TEXT FOR ANALYSIS below:

# Bugging Out / Standing Ground at workplace?



## Ordnanceman (Oct 19, 2013)

I work at a fenced in, secured, (somewhat) water treatment plant.Thick concrete walls,commercial generator, 500 gals of diesel and all the water I could need.High ground advantage with one road up the hill.I've been thinking about grabbing the family and standing ground at the plant in a SHTF situation.I would appreciate your thoughts about this. Im new here so forgive me if this is the wrong place for this.


----------



## BigCheeseStick (Aug 7, 2013)

Maybe get there quick and put your own locks on the gates behind you! 

Or, were you viewing said co-workers as a food source? 

View attachment 2988


----------



## roy (May 25, 2013)

How many other folks work at the plant and have the same idea?


----------



## Arizona Infidel (Oct 5, 2013)

It's an idea, but probably not a good one.I think eventually the authorities would come to reclaim their infrastructure.


----------



## 1skrewsloose (Jun 3, 2013)

I would tend to think that most public utilities would be close to the first places authorities would lay claim to. I may be wrong. They still want to provide essentials before the masses go beserk. How dumb would they be? I'd like to be long gone before that. Once in, you may have no way out. Infidel beat me by 2 minutes.


----------



## Doomsday (Jun 25, 2013)

End of TEXT FOR ANALYSIS.
DATASET below:

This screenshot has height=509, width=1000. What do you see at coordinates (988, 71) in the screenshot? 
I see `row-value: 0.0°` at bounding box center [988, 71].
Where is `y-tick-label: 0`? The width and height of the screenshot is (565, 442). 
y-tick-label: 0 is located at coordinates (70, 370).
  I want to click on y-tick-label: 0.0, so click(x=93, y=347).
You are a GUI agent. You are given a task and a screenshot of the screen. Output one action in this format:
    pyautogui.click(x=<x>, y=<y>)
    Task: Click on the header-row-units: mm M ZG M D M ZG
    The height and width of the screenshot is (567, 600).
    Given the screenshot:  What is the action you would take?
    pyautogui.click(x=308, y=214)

End of DATASET.
DATASET below:

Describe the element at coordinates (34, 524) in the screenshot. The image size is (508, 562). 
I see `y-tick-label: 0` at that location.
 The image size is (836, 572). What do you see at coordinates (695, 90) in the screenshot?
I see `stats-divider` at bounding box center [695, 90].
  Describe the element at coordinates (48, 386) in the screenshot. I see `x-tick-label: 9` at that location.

End of DATASET.

**DIRECTIONS:**
Continue the forum thread about standing ground at a water treatment plant during a SHTF situation, starting after its last line.

**RESULT:**
I tend to agree with Arizona and skrewloose public utilities would be the first palce authorizes would reclaim. If you’re squatting they may not knock. I also think you must have enough people in your party to secure the structure. You will be tested by everyone that finds or knows about the place.


----------



## Ordnanceman (Oct 19, 2013)

Co Workers are sadly head stuck in the sand.We have a federal prison just out of town with emergency prep infrastructure that I think the Small Town Importants would use.Turn the convicts out and use the facility to run operations.Its actually been talked about...The State Guard would probably be my worst problem as they try to keep the H2O flowing for as long as they can.Im the plant operator so I would be useful to them.Im leaning toward a short stay may work but real long term could get ugly.Thanks for the comments!


----------



## BigCheeseStick (Aug 7, 2013)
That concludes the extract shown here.